Exercise for the reader, part 2

As a reminder, part 1 was as follows:

In your next life you can choose to be reborn as anyone, with any job, anywhere and any time – what do you choose?

Do you have something in mind? If not, just think of something now! The first thing that pops in to your mind may well be springing from your subconscious!

With that fresh in your mind, here is the second part:

Given you desire that alternative life on some level, and that reincarnation is not real*, what could you do in your own life to get some way towards that desire?

For example, if you imagined being a cowboy, could you at least go horse-riding? If you wanted to be an astronaut, perhaps you could get a telescope? If you want to be an author, could you just write a short story?

The world is so full of incredible possibility (as a random example, you could go to Asda and buy an item for each letter of the alphabet), that it can be very hard to work out what to do, especially over the long run. I found this exercise extremely helpful.

I encountered it in Julia Cameron’s The Artist’s Way, a book that Clare got me and I found very inspirational. It is based on Cameron’s long-running workshops to help people be more creative, and to overcome creative block (or really anything that acts as a block to creativity). Like Alcoholics Anonymous, it is a 12-step program, and also like AA weirdly involves God – but Cameron helpfully outlines how the process can be made useful even for an atheist. For example, she might say it’s helpful to have as a mantra “Great Creator, I will take care of the quantity. You take care of the quality”, but instead of God/Creator you can just make it a general trust in the process, or a faith in your subconscious, and the effect is much the same.
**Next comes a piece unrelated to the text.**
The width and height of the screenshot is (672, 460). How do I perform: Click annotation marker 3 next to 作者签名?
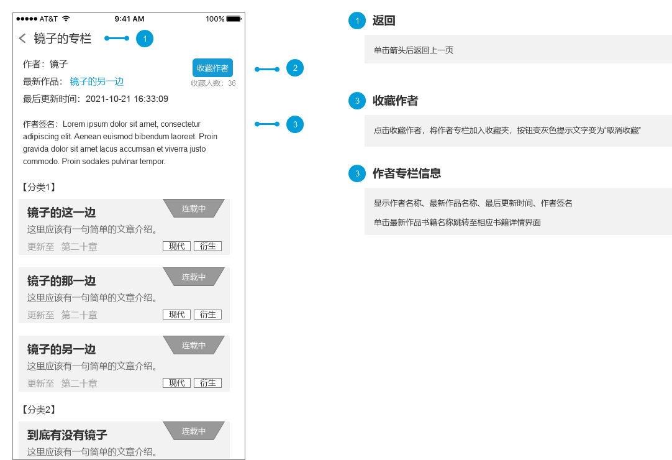295,124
I highly recommend the whole book, to everyone, but if you were to just take 3 things from it, one is the above exercise, and the other are these two simple habits that facilitate the creative process:

  1. Morning Pages
    Each morning, write three sides of hand-written text. There is no goal of what to write about, and you should not re-read it or share it afterwards. You just write and see what comes out. My experience is this kind of cleans out your preoccupations that cloud your mind, often turning them into concrete actions for a to do list, and this then leaves space for more creative thoughts. (In practice I only make time for this 2 times a week, but it is still useful!)
  2. The ‘Artist’s Date’
    Cameron’s mental model is that you have an ‘inner artist’ which is very childlike and needs pampering before it can create. To do this, you should take your inner artist (i.e. yourself) on a ‘date’: 2 hours each week doing something nice – something that appeals to you intuitively, something that do on your own, that can be inspirational, or just expose you to new things, to distract you just enough that ideas can come to you naturally. This could be watching a film, going for a walk where you haven’t been before, going to an art gallery – or (I think) a lot of things you might do while listening to a podcast, just without the podcast so you are free to think. This better enables the inner artist / subconscious to create moments of inspiration.


So, when being reincarnated, what do I want to do? A lot of things, but notably I really want to write stories and make weird games. I do already do a little bit of both, but I should do more!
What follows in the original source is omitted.